# Thickness of roof



## judymf (Aug 25, 2008)

My mini heki dome has just blown off and I was already considering replacing it with the air quad. Has anyone got any opinions on it? Also how thick is my roof, I think I want the 25-42 size. I have a 2006 Ace Roma. Last question is do I want the fixed ventilation? 
I hope someone will be able to help. Many thanks

judymf


----------



## Easyriders (May 16, 2011)

Can't help with roof thicness, but measuring he heki dome casing should tell you.

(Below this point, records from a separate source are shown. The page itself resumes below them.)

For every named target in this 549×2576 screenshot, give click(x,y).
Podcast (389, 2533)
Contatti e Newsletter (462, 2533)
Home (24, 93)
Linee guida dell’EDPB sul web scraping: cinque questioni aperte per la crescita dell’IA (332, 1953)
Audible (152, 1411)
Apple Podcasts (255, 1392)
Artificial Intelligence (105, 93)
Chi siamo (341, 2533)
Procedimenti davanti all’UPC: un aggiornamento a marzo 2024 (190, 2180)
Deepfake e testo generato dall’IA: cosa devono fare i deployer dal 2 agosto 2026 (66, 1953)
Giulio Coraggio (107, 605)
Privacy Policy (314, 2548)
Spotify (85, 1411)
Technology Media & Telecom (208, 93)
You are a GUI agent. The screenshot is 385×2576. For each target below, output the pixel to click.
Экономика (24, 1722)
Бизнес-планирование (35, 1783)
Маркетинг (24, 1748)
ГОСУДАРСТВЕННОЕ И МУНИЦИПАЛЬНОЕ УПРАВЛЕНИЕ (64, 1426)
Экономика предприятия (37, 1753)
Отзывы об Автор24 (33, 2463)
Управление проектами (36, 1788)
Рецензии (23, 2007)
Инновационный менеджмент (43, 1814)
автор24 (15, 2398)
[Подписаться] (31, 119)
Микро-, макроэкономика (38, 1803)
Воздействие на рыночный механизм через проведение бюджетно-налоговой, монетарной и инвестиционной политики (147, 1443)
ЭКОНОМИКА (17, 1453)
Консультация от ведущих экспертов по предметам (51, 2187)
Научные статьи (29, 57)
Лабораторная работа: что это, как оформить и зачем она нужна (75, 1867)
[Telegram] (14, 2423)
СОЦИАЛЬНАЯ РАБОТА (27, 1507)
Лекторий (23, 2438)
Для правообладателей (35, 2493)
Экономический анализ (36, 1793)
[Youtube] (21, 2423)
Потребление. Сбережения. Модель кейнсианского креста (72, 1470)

Hekis and similar come in 2 types. The fixed ventilation kind are for caravans, for MHs use the kind without fixed ventilation.


----------



## judymf (Aug 25, 2008)

Thanks for your answer but I'm confused about whether motorhomes should have fixed or not fixed ventilation and what difference does it make? I've looked at different sites and the answer varies. The heki is above a fixed bed does it mean there will always be air coming in and will it be noisy? It is not at all clear on any of the sites selling them.
Thanks

Judymf


----------



## carprus (Jun 22, 2008)

Hi , what I will say is our rooflight above the bed has a fixed ventilation :twisted: and what a pain , we are forever cleaning up debris ie leaves bits of fluff etc that get blown in even when fully closed , so much so I have fitted a rubber seal around to stop the ventilation , if we want air we open the rooflight , hope this helps in your decision .

Rob.


----------



## Easyriders (May 16, 2011)

Can only repeat what we said before; you need a rooflight of whatever kind, without forced (or any other kind of ) ventilation.

ventilated rooflights are for caravans; they are not suitable for motorhomes.
many MH manufacturers fit the wrong kind, but that doesn't mean you have to.

Motorhomes have all necessary ventilation built in, without needing to ventilate rooflights. Ventilated rooflights in a motorhome create noise and drag when driving. hope this helps.


----------